Ein gefundenes Fressen für ein paar träfe Zeilen. Es gibt nur ein Problem: Auch im Journalismus wird gearbeitet, passieren Fehler und die sind ebenfalls sehr öffentlich.
«Wenn wir uns darüber lustig machen, dürfen wir uns selber keinen Tippfehler mehr erlauben», meinte ein Kollege. Stille herrschte in der Redaktionsstube. Schaudernd erinnerte sich jeder an eigene peinliche Fehler. Die Stimmung schlug aber schnell um. Da war doch viel ­Lustiges dabei.

Ich selbst schrieb mal von einem Piloten, der aus dem «Frack» geborgen wurde. Intern fiel das niemandem auf. Bis ein Leser schrieb: «Ich wusste gar nicht, dass sich Piloten so elegant anziehen.» Ein andermal liess ich ein Skirennen von «Schweinwerfern» beleuchten. Ja, oder als durch ein zusätzliches «l» und eine unglückliche Trennung ein bekannter Kletterer seine ersten Kletterschritte und -griffe statt im «Saus-tal» im «Sau-stall» machte. Oder die Oberländer ­Gemeinde, die in Abstimmungsunterlagen aus der «Erschliessungsanlage» eine «Erschiessungsanlage» machte. Dass das Ganze nicht unweit des Schiessplatzes war, gab der Häme zusätzlich Vorschub.
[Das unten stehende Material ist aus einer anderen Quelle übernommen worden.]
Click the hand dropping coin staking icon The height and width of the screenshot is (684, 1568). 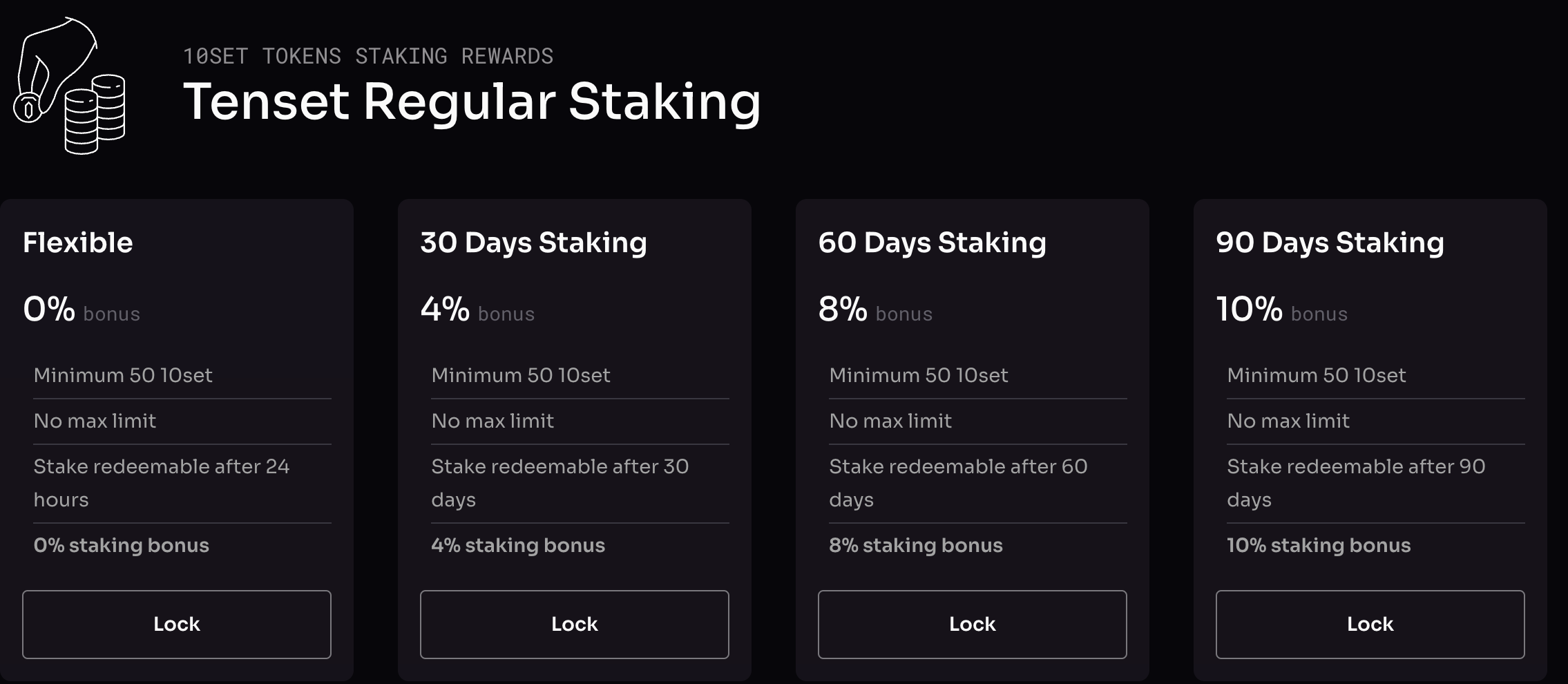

Aber wer weiss, vielleicht tun wir dem Ersteller des Thuner Plakates Unrecht. Vielleicht war es kein Verschreiber, sondern ein bewusster Entscheid, um die Alpenstadt noch einzigartiger zu machen. Vielleicht wollte er den Thuner Platz wirklich einem Gusian widmen. Guisanplätze und -strassen gibt es ja wie Sand am Meer. Eine Ehre, die sich der General auch wohl verdient hat.

Und tatsächlich, im Fantasy-Thriller «Das Prinzessinnenspiel» von Steve Cotten kommt ein Mann namens Gusian vor. Ein etwas zwielichtiger Bursche. Und raten Sie, was er von Beruf ist. Genau: Journalist.

Dieser Text erschien am 27. Juli 2018 im Berner Oberländer und Thuner Tagblatt und der Rubrik „Moment mal“.